▶ _ACTIVITY_: The records below are to be output exactly, except for their pictures.

── STORED DATA

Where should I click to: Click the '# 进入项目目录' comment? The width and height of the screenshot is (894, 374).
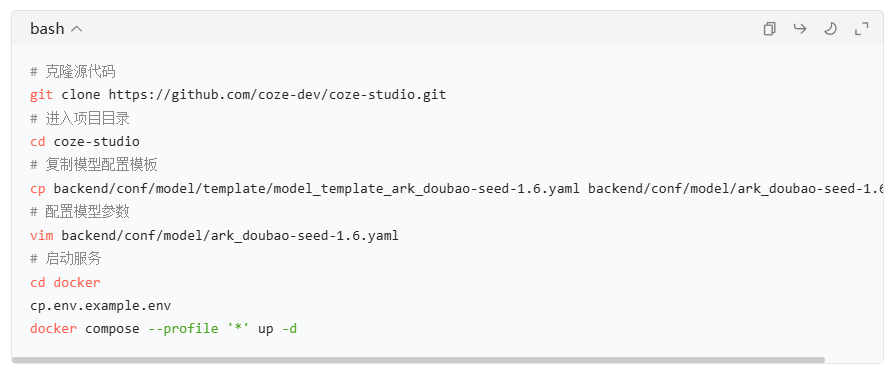80,118
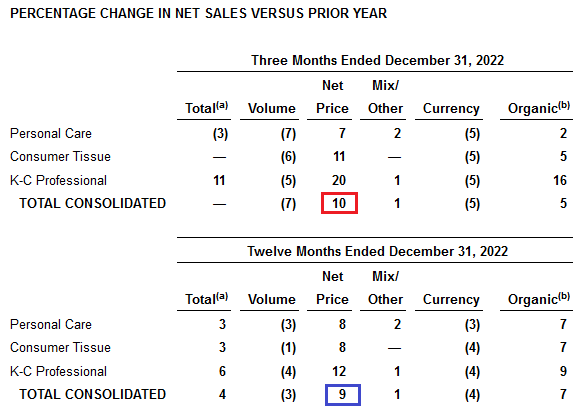Image resolution: width=583 pixels, height=411 pixels.
Task: Click the twelve-month K-C Professional net price 12
Action: (x=339, y=371)
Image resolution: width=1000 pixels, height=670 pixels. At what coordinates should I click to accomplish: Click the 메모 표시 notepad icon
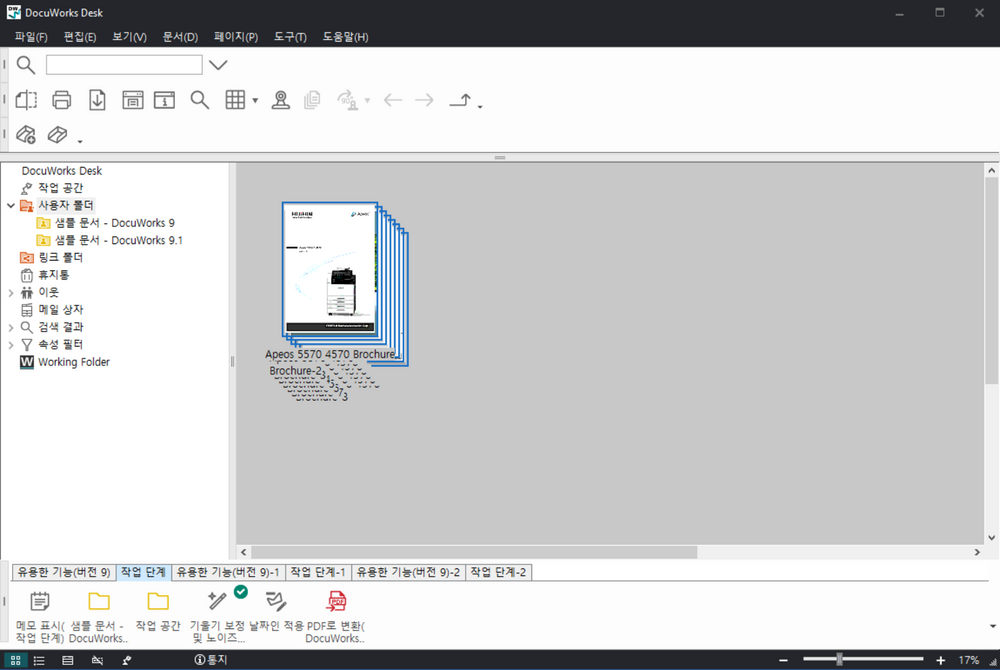[x=40, y=601]
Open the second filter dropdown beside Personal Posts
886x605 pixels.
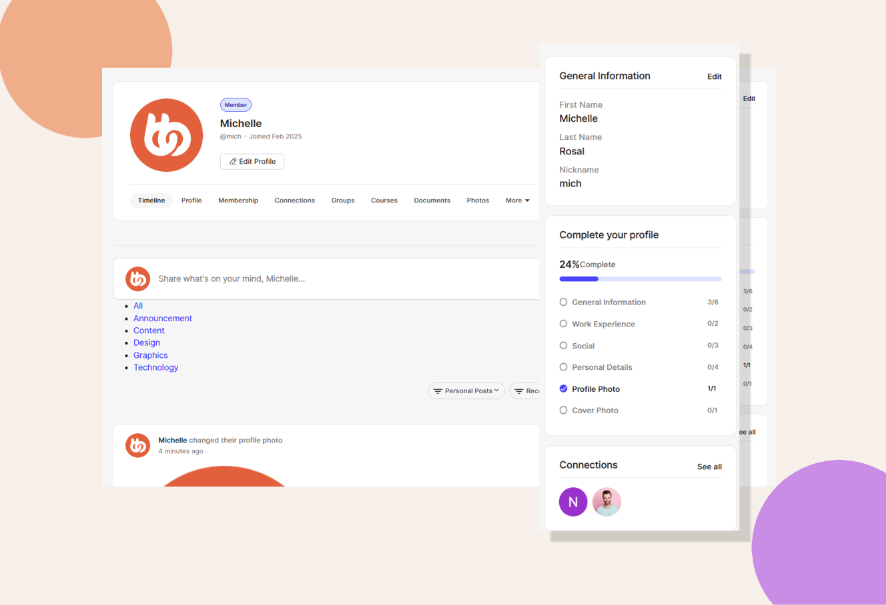click(x=526, y=391)
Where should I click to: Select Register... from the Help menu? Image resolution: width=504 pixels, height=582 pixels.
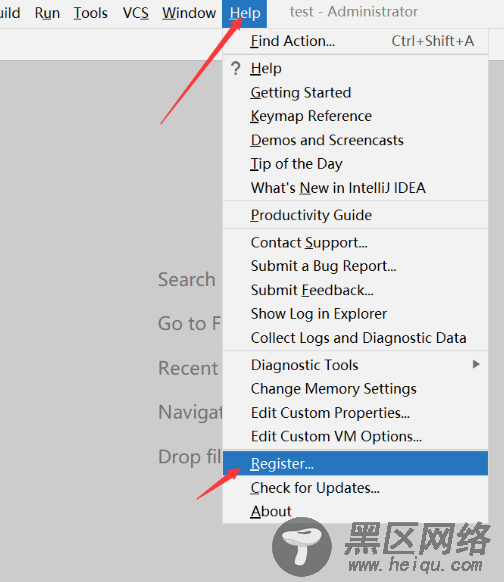pyautogui.click(x=356, y=463)
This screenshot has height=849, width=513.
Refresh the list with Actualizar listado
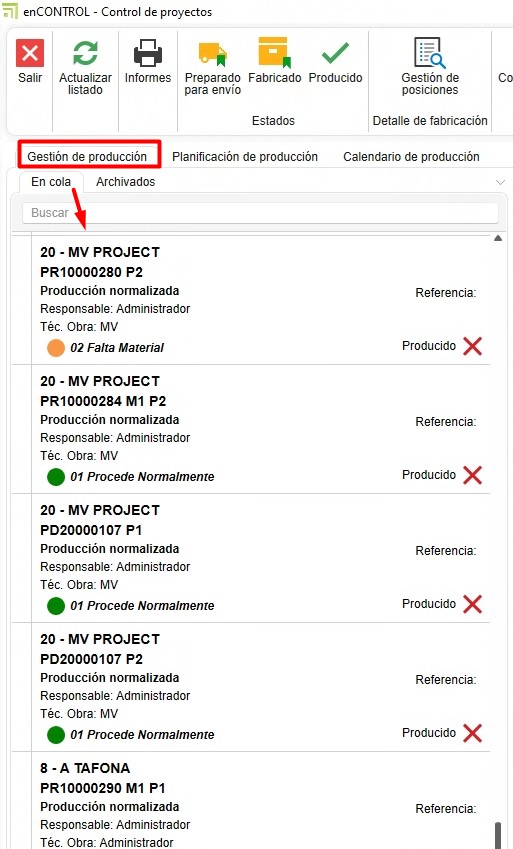(85, 53)
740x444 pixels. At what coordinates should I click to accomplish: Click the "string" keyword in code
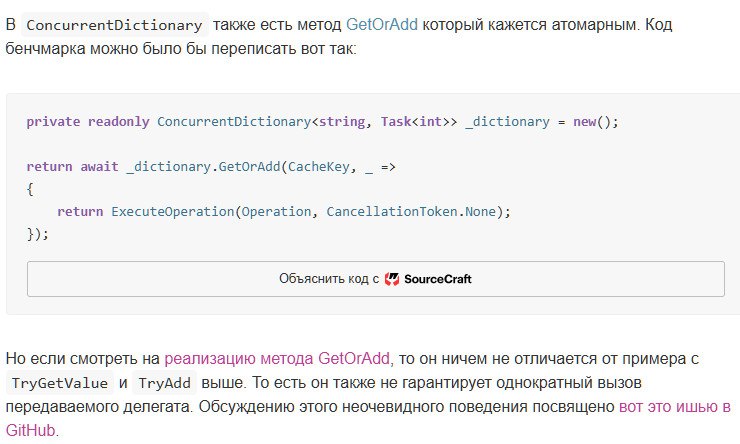click(340, 122)
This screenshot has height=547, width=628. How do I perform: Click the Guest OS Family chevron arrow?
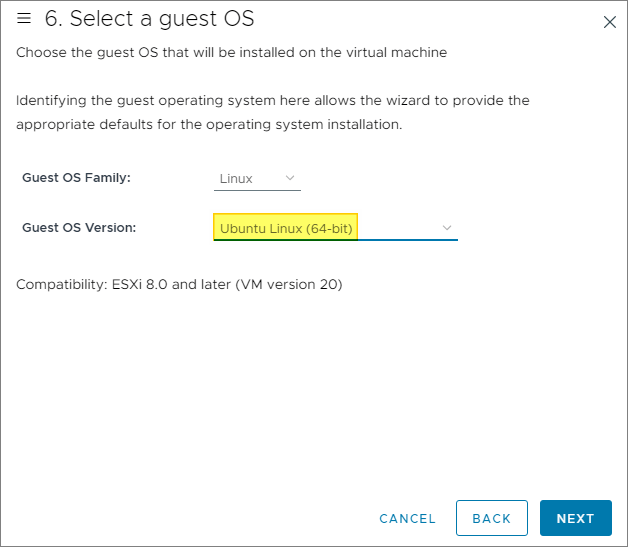click(x=290, y=178)
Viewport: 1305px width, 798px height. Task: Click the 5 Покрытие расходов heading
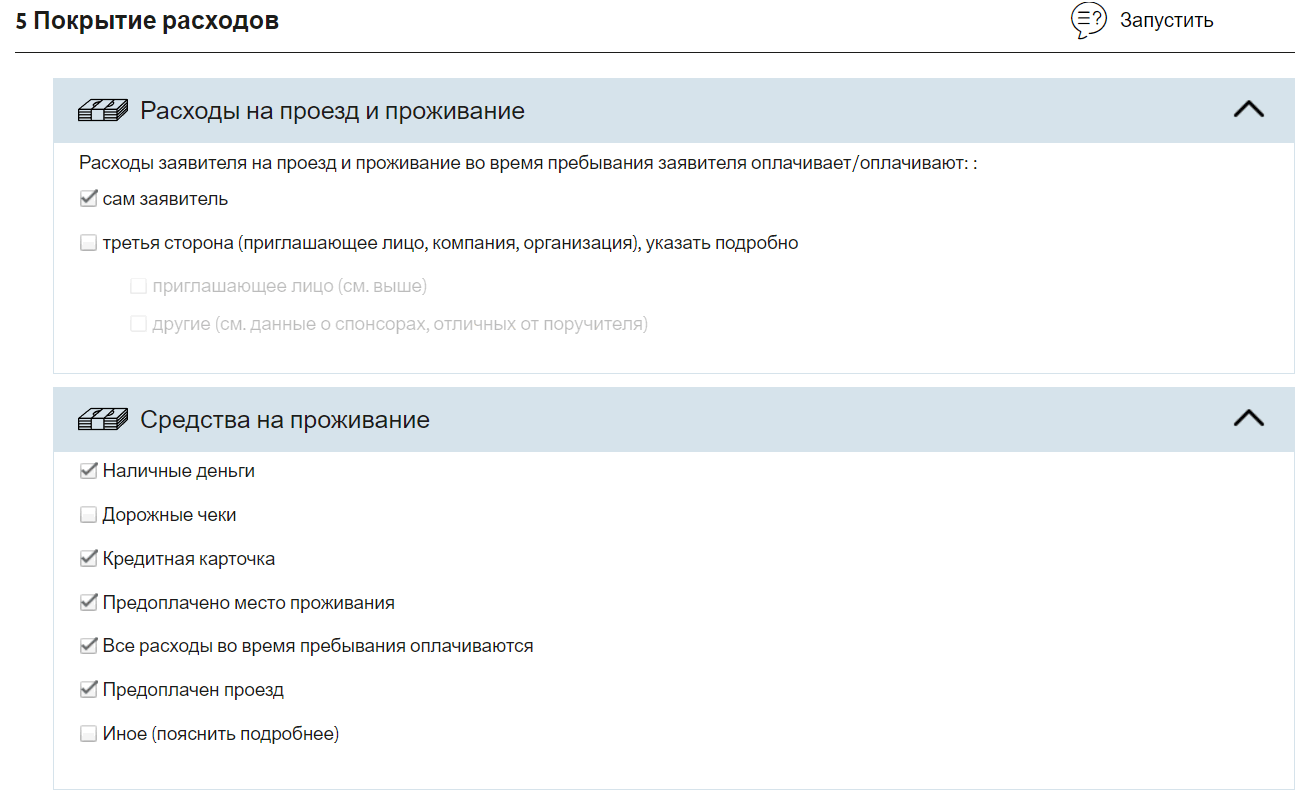147,21
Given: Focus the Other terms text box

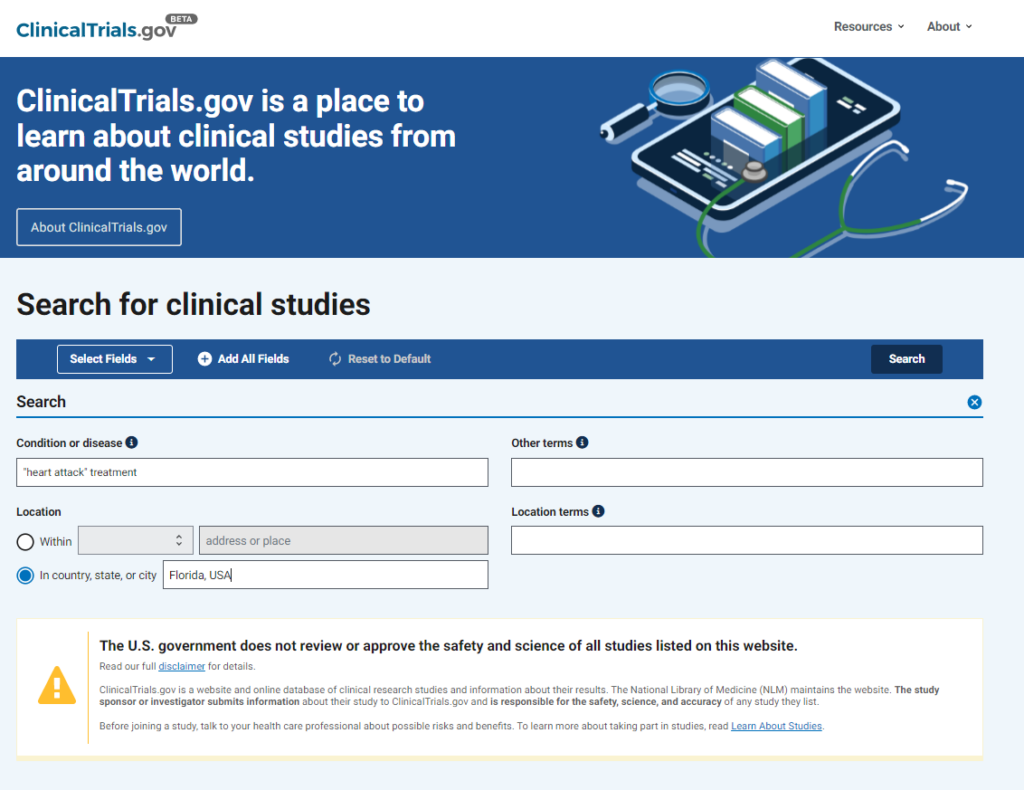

────

▶ _RESULT FOR THIS EXERCISE_:
Where should I click to: Click the '# 进入项目目录' comment? The width and height of the screenshot is (894, 374).
80,118
Image resolution: width=583 pixels, height=411 pixels.
Task: Click the twelve-month K-C Professional net price 12
Action: (x=339, y=371)
Image resolution: width=1000 pixels, height=670 pixels. At what coordinates should I click to accomplish: Click the 메모 표시 notepad icon
[x=40, y=601]
Open the second filter dropdown beside Personal Posts
886x605 pixels.
click(x=526, y=391)
Where should I click to: Select Register... from the Help menu? Image resolution: width=504 pixels, height=582 pixels.
pyautogui.click(x=356, y=463)
This screenshot has height=849, width=513.
Refresh the list with Actualizar listado
(85, 53)
740x444 pixels. At what coordinates should I click to accomplish: Click the "string" keyword in code
click(340, 122)
This screenshot has height=547, width=628. How do I perform: Click the Guest OS Family chevron arrow?
click(x=290, y=178)
Viewport: 1305px width, 798px height. Task: Click the 5 Покрытие расходов heading
147,21
Given: Focus the Other terms text box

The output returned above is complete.